- Flag
- Interactive map of Mirab Este
- Zone: Debub Gondar
- Region: Amhara

Area
- • Total: 809.65 km^{2} (312.61 sq mi)

Population (2012 est.)
- • Total: 130,504
- • Density: 161.19/km^{2} (417.47/sq mi)

= Mirab Este =

District in Amhara Region, Ethiopia

Mirab Este (Amharic: ምዕራብ እስቴ) is one of the woredas in the Amhara Region of Ethiopia. Part of the Debub Gondar Zone, Mirab Este is bordered on the south by the Abay River which separates it from the Misraq Gojjam Zone and Mirab Gojjam Zone, on the west by Dera, and on the north and east by Misraq Este. Towns in Mirab Este include Jara Gedo.

==Demographics==
A 2012 estimate puts the population at 130,504. This gives a population density of 161.19 people per square kilometer (417.47 people per square mile), given its area of 809.65 square kilometers (312.61 square miles), slightly higher than the South Gondar Zone average of 158.85 people per square kilometer (411.43 people per square mile).
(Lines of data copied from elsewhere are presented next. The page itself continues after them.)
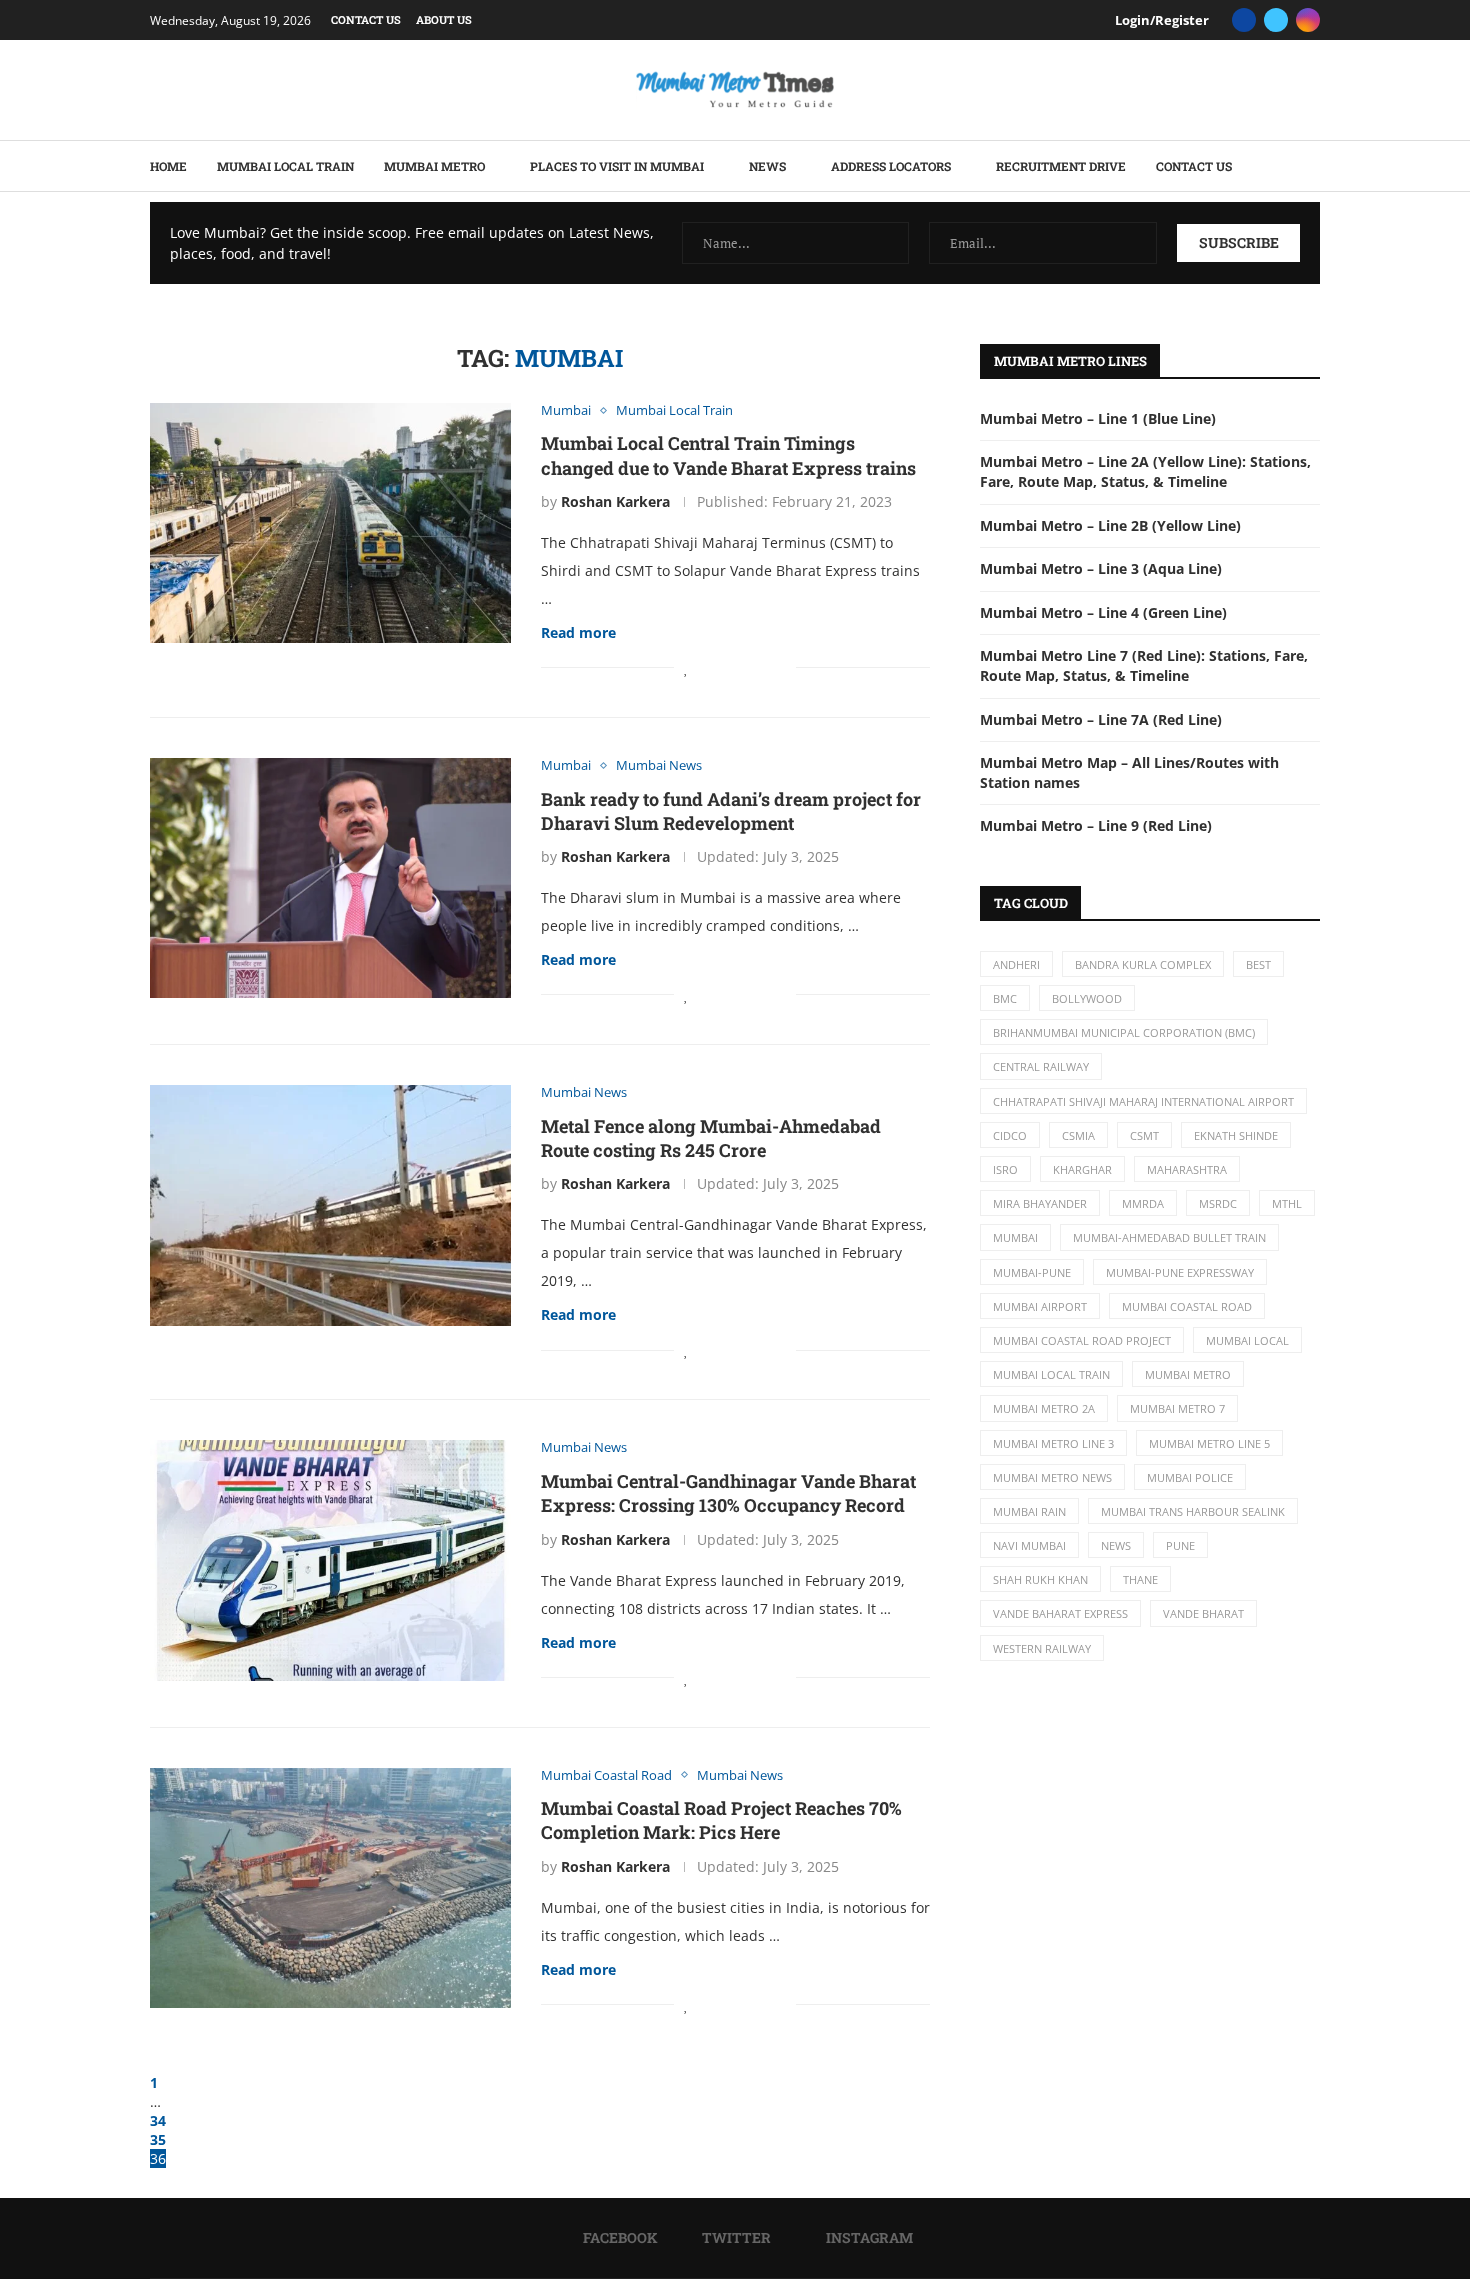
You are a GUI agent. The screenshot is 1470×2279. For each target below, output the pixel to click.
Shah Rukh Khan (1040, 1579)
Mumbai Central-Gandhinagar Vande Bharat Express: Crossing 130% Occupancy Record (728, 1493)
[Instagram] (1308, 20)
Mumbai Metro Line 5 (1209, 1443)
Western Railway (1042, 1648)
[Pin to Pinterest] (739, 667)
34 (158, 2120)
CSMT (1144, 1135)
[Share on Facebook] (708, 667)
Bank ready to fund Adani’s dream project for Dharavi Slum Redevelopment (731, 811)
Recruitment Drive (1061, 166)
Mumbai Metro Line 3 (1053, 1443)
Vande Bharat (1203, 1613)
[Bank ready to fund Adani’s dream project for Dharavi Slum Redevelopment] (330, 878)
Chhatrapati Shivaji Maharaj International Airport (1143, 1101)
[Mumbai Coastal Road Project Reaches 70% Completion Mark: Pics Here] (330, 1888)
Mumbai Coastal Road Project (1082, 1340)
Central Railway (1041, 1066)
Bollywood (1087, 998)
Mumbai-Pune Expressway (1180, 1272)
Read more (578, 632)
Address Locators (891, 166)
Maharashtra (1187, 1169)
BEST (1258, 964)
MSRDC (1218, 1203)
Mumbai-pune (1032, 1272)
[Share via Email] (780, 667)
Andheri (1016, 964)
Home (168, 166)
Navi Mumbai (1029, 1545)
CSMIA (1078, 1135)
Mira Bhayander (1040, 1203)
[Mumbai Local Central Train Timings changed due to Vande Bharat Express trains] (330, 523)
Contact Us (366, 19)
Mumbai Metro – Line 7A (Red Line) (1101, 719)
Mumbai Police (1190, 1477)
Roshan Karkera (615, 501)
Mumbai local (1247, 1340)
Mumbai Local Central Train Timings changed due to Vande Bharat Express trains (728, 455)
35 (158, 2139)
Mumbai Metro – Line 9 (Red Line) (1096, 825)
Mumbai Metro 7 (1177, 1408)
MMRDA (1143, 1203)
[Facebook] (1244, 20)
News (767, 166)
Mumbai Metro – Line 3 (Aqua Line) (1101, 568)
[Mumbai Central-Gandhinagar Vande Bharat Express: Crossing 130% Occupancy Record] (330, 1560)
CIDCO (1010, 1135)
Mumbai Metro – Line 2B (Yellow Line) (1110, 525)
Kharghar (1082, 1169)
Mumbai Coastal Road (1187, 1306)
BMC (1005, 998)
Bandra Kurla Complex (1143, 964)
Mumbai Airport (1040, 1306)
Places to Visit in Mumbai (617, 166)
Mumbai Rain (1029, 1511)
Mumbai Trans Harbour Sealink (1193, 1511)
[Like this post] (686, 667)
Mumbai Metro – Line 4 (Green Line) (1103, 612)
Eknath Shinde (1236, 1135)
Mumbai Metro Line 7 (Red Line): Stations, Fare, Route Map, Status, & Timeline (1144, 665)
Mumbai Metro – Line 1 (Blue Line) (1098, 418)
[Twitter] (1276, 20)
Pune (1180, 1545)
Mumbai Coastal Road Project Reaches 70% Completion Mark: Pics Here (721, 1820)
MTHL (1287, 1203)
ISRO (1005, 1169)
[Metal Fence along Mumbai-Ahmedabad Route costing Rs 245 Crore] (330, 1205)
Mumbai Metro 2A (1044, 1408)
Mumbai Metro (434, 166)
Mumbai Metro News (1052, 1477)
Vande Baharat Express (1060, 1613)
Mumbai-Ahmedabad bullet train (1169, 1237)
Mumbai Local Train (285, 166)
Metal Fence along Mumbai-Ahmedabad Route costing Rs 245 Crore (711, 1138)
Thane (1140, 1579)
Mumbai (1015, 1237)
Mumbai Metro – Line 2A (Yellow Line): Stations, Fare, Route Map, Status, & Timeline (1145, 471)
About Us (444, 19)
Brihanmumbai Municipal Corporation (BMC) (1124, 1032)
Based on the 2007 national census conducted by the Central Statistical Agency of Ethiopia (CSA), this woreda has a total population of 120,885, of whom 62,021 are men and 58,864 women; 2,192 or 1.81% are urban inhabitants. The majority of the inhabitants practiced Ethiopian Orthodox Christianity, with 98.61% reporting that as their religion, while 1.38% of the population said they were Muslim.